------ Record excerpts
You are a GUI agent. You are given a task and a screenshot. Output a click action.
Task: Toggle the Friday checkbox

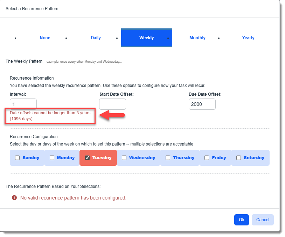207,158

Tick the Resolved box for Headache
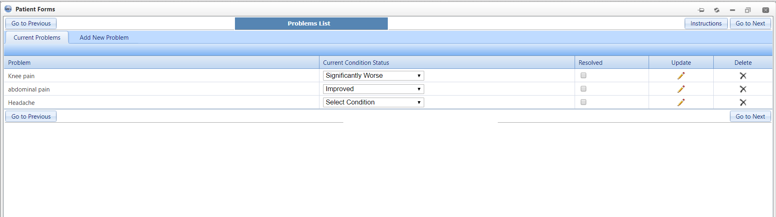coord(584,102)
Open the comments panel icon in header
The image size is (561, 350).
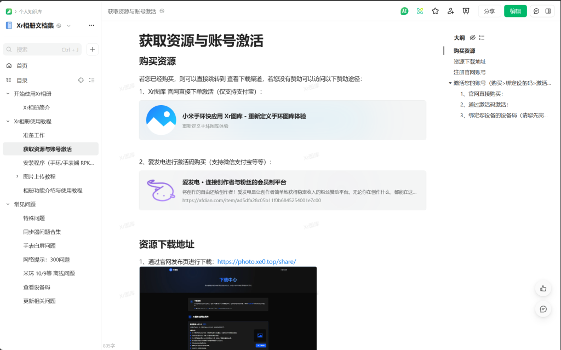pos(536,11)
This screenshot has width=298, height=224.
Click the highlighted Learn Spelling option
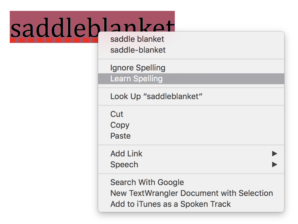pyautogui.click(x=136, y=79)
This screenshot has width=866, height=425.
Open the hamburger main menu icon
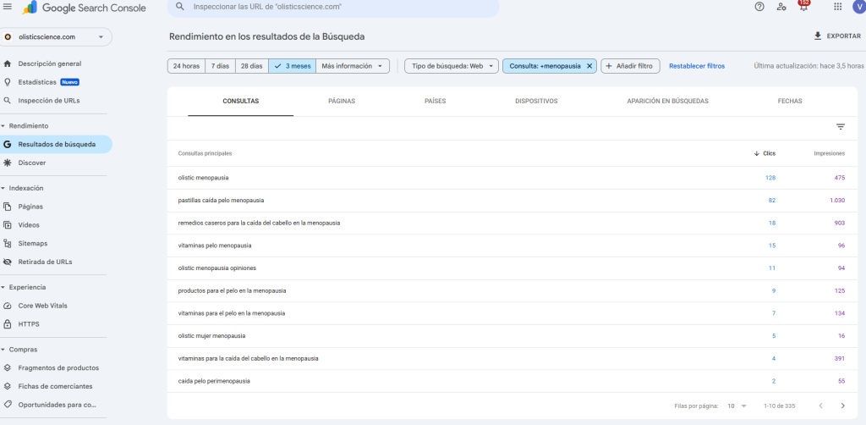click(x=8, y=8)
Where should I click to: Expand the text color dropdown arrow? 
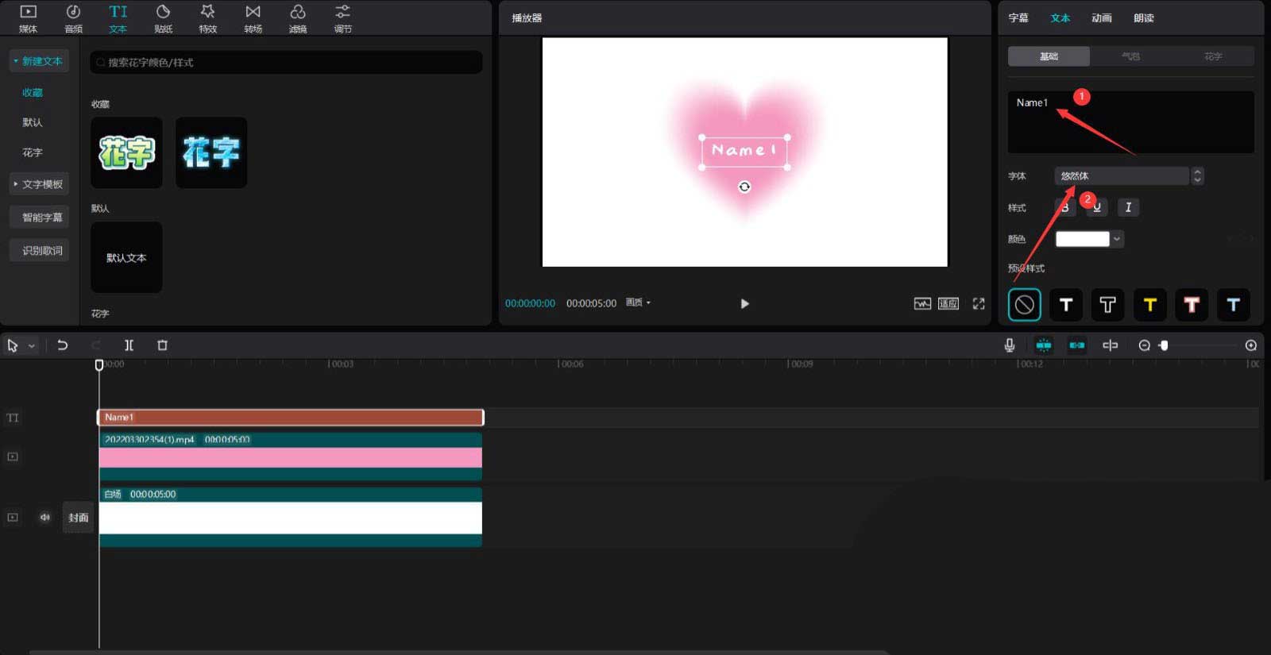click(1117, 239)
------------
** Task **
Give back every record exactly. Omit the pictures.

** Solution to this task **
You are a GUI agent. You are given a task and a screenshot. Output a click action.
Task: Toggle the Friday checkbox

207,158

Tick the Resolved box for Headache
coord(584,102)
Open the comments panel icon in header
The image size is (561, 350).
pos(536,11)
This screenshot has width=298, height=224.
Click the highlighted Learn Spelling option
pyautogui.click(x=136, y=79)
This screenshot has width=866, height=425.
Open the hamburger main menu icon
click(x=8, y=8)
Where should I click to: Expand the text color dropdown arrow? 
click(1117, 239)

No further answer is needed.